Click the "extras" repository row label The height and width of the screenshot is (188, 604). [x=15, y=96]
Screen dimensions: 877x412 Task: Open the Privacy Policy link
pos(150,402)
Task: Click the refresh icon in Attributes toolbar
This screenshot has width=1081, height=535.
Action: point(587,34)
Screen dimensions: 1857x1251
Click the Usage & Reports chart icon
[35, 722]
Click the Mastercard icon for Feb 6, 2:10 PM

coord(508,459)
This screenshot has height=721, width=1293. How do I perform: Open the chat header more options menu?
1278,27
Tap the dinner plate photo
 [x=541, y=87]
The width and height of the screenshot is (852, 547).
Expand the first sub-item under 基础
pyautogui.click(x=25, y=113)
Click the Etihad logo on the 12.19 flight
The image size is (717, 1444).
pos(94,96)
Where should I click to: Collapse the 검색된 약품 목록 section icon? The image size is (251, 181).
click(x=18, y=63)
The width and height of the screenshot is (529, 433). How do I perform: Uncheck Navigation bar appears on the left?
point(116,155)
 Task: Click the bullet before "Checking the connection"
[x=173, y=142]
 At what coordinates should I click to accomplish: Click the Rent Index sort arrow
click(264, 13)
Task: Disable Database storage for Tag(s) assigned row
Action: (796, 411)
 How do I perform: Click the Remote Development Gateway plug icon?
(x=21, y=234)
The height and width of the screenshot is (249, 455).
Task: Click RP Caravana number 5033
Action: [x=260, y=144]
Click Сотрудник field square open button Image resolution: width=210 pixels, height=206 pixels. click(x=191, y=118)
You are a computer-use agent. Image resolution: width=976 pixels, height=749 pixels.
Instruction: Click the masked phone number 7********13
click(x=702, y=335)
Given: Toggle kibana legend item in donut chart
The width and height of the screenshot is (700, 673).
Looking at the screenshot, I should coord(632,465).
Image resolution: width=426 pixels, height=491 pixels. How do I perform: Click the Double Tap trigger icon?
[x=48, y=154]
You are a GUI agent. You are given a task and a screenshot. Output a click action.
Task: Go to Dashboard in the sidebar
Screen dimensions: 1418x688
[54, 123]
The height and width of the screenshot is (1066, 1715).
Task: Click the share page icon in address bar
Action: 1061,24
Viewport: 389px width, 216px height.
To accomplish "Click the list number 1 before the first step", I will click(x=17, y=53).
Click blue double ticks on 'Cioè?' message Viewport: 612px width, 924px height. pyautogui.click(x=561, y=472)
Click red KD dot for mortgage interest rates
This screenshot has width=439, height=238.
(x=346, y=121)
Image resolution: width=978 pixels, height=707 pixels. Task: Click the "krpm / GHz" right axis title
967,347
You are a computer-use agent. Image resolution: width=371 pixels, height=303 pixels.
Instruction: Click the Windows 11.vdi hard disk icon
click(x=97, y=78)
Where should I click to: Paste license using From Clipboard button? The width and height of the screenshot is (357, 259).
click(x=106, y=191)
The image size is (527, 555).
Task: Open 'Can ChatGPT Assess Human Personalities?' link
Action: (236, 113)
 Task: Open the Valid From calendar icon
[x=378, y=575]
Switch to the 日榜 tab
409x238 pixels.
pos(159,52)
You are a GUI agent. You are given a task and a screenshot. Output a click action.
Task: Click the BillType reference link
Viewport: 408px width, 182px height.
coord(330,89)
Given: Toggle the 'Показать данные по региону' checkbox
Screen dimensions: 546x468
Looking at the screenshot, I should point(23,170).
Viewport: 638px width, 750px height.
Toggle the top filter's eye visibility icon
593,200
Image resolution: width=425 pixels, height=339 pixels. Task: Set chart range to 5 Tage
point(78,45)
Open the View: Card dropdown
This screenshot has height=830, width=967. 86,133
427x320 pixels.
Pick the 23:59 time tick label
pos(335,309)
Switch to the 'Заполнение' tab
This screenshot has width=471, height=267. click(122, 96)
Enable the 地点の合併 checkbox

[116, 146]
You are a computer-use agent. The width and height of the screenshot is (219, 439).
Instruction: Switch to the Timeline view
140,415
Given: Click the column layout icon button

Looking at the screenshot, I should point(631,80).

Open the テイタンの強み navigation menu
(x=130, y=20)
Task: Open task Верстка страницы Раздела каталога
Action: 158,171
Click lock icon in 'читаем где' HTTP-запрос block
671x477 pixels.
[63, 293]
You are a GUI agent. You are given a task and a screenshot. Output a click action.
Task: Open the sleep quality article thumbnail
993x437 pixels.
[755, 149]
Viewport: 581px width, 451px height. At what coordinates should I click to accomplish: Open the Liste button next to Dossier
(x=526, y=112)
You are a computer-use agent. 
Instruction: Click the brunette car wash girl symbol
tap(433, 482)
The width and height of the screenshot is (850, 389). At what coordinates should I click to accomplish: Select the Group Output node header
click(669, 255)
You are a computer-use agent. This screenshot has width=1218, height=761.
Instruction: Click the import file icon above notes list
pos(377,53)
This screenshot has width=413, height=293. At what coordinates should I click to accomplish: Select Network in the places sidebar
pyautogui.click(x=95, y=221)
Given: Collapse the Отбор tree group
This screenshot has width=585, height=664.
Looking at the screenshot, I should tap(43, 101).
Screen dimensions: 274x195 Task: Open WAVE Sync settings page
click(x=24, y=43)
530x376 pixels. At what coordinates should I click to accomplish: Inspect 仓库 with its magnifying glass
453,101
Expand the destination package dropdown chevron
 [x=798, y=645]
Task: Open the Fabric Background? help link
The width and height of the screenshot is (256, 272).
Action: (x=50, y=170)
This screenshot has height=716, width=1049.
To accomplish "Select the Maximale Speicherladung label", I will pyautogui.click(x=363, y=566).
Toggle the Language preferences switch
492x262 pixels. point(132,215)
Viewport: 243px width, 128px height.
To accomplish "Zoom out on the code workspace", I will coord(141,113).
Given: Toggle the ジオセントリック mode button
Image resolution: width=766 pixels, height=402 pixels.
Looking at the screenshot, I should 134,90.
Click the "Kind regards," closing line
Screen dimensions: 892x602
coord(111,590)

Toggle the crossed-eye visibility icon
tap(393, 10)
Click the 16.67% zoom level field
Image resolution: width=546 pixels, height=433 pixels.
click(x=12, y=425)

=-=-=

# REQUIREMENT
Repeat all the lines above verbatim.

# RESULT
Click the "extras" repository row label The height and width of the screenshot is (188, 604). [x=15, y=96]
Screen dimensions: 877x412 Task: Open the Privacy Policy link
pos(150,402)
Task: Click the refresh icon in Attributes toolbar
This screenshot has width=1081, height=535.
Action: point(587,34)
Screen dimensions: 1857x1251
Click the Usage & Reports chart icon
[35, 722]
Click the Mastercard icon for Feb 6, 2:10 PM

coord(508,459)
This screenshot has height=721, width=1293. How do I perform: Open the chat header more options menu?
1278,27
Tap the dinner plate photo
 [x=541, y=87]
The width and height of the screenshot is (852, 547).
Expand the first sub-item under 基础
pyautogui.click(x=25, y=113)
Click the Etihad logo on the 12.19 flight
The image size is (717, 1444).
pos(94,96)
Where should I click to: Collapse the 검색된 약품 목록 section icon? The image size is (251, 181).
click(x=18, y=63)
The width and height of the screenshot is (529, 433). How do I perform: Uncheck Navigation bar appears on the left?
point(116,155)
 Task: Click the bullet before "Checking the connection"
[x=173, y=142]
 At what coordinates should I click to accomplish: Click the Rent Index sort arrow
click(264, 13)
Task: Disable Database storage for Tag(s) assigned row
Action: (796, 411)
 How do I perform: Click the Remote Development Gateway plug icon?
(x=21, y=234)
The height and width of the screenshot is (249, 455).
Task: Click RP Caravana number 5033
Action: [x=260, y=144]
Click Сотрудник field square open button Image resolution: width=210 pixels, height=206 pixels. click(x=191, y=118)
You are a computer-use agent. Image resolution: width=976 pixels, height=749 pixels.
Instruction: Click the masked phone number 7********13
click(x=702, y=335)
Given: Toggle kibana legend item in donut chart
The width and height of the screenshot is (700, 673).
Looking at the screenshot, I should coord(632,465).
Image resolution: width=426 pixels, height=491 pixels. How do I perform: Click the Double Tap trigger icon?
[x=48, y=154]
You are a GUI agent. You are given a task and a screenshot. Output a click action.
Task: Go to Dashboard in the sidebar
Screen dimensions: 1418x688
[54, 123]
The height and width of the screenshot is (1066, 1715).
Task: Click the share page icon in address bar
Action: 1061,24
Viewport: 389px width, 216px height.
To accomplish "Click the list number 1 before the first step", I will click(x=17, y=53).
Click blue double ticks on 'Cioè?' message Viewport: 612px width, 924px height. pyautogui.click(x=561, y=472)
Click red KD dot for mortgage interest rates
This screenshot has width=439, height=238.
(x=346, y=121)
Image resolution: width=978 pixels, height=707 pixels. Task: Click the "krpm / GHz" right axis title
967,347
You are a computer-use agent. Image resolution: width=371 pixels, height=303 pixels.
Instruction: Click the Windows 11.vdi hard disk icon
click(x=97, y=78)
Where should I click to: Paste license using From Clipboard button? The width and height of the screenshot is (357, 259).
click(x=106, y=191)
The image size is (527, 555).
Task: Open 'Can ChatGPT Assess Human Personalities?' link
Action: (236, 113)
 Task: Open the Valid From calendar icon
[x=378, y=575]
Switch to the 日榜 tab
409x238 pixels.
pos(159,52)
You are a GUI agent. You are given a task and a screenshot. Output a click action.
Task: Click the BillType reference link
Viewport: 408px width, 182px height.
coord(330,89)
Given: Toggle the 'Показать данные по региону' checkbox
Screen dimensions: 546x468
Looking at the screenshot, I should point(23,170).
Viewport: 638px width, 750px height.
Toggle the top filter's eye visibility icon
593,200
Image resolution: width=425 pixels, height=339 pixels. Task: Set chart range to 5 Tage
point(78,45)
Open the View: Card dropdown
This screenshot has height=830, width=967. 86,133
427x320 pixels.
Pick the 23:59 time tick label
pos(335,309)
Switch to the 'Заполнение' tab
This screenshot has width=471, height=267. click(122, 96)
Enable the 地点の合併 checkbox

[116, 146]
You are a computer-use agent. The width and height of the screenshot is (219, 439).
Instruction: Switch to the Timeline view
140,415
Given: Click the column layout icon button

Looking at the screenshot, I should point(631,80).

Open the テイタンの強み navigation menu
(x=130, y=20)
Task: Open task Верстка страницы Раздела каталога
Action: 158,171
Click lock icon in 'читаем где' HTTP-запрос block
671x477 pixels.
[63, 293]
You are a GUI agent. You are given a task and a screenshot. Output a click action.
Task: Open the sleep quality article thumbnail
993x437 pixels.
[755, 149]
Viewport: 581px width, 451px height. At what coordinates should I click to accomplish: Open the Liste button next to Dossier
(x=526, y=112)
You are a computer-use agent. 
Instruction: Click the brunette car wash girl symbol
tap(433, 482)
The width and height of the screenshot is (850, 389). At what coordinates should I click to accomplish: Select the Group Output node header
click(669, 255)
You are a computer-use agent. This screenshot has width=1218, height=761.
Instruction: Click the import file icon above notes list
pos(377,53)
This screenshot has width=413, height=293. At what coordinates should I click to accomplish: Select Network in the places sidebar
pyautogui.click(x=95, y=221)
Given: Collapse the Отбор tree group
This screenshot has width=585, height=664.
Looking at the screenshot, I should tap(43, 101).
Screen dimensions: 274x195 Task: Open WAVE Sync settings page
click(x=24, y=43)
530x376 pixels. At what coordinates should I click to accomplish: Inspect 仓库 with its magnifying glass
453,101
Expand the destination package dropdown chevron
 [x=798, y=645]
Task: Open the Fabric Background? help link
The width and height of the screenshot is (256, 272).
Action: (x=50, y=170)
This screenshot has height=716, width=1049.
To accomplish "Select the Maximale Speicherladung label", I will pyautogui.click(x=363, y=566).
Toggle the Language preferences switch
492x262 pixels. point(132,215)
Viewport: 243px width, 128px height.
To accomplish "Zoom out on the code workspace", I will coord(141,113).
Given: Toggle the ジオセントリック mode button
Image resolution: width=766 pixels, height=402 pixels.
Looking at the screenshot, I should 134,90.
Click the "Kind regards," closing line
Screen dimensions: 892x602
coord(111,590)

Toggle the crossed-eye visibility icon
tap(393, 10)
Click the 16.67% zoom level field
Image resolution: width=546 pixels, height=433 pixels.
click(x=12, y=425)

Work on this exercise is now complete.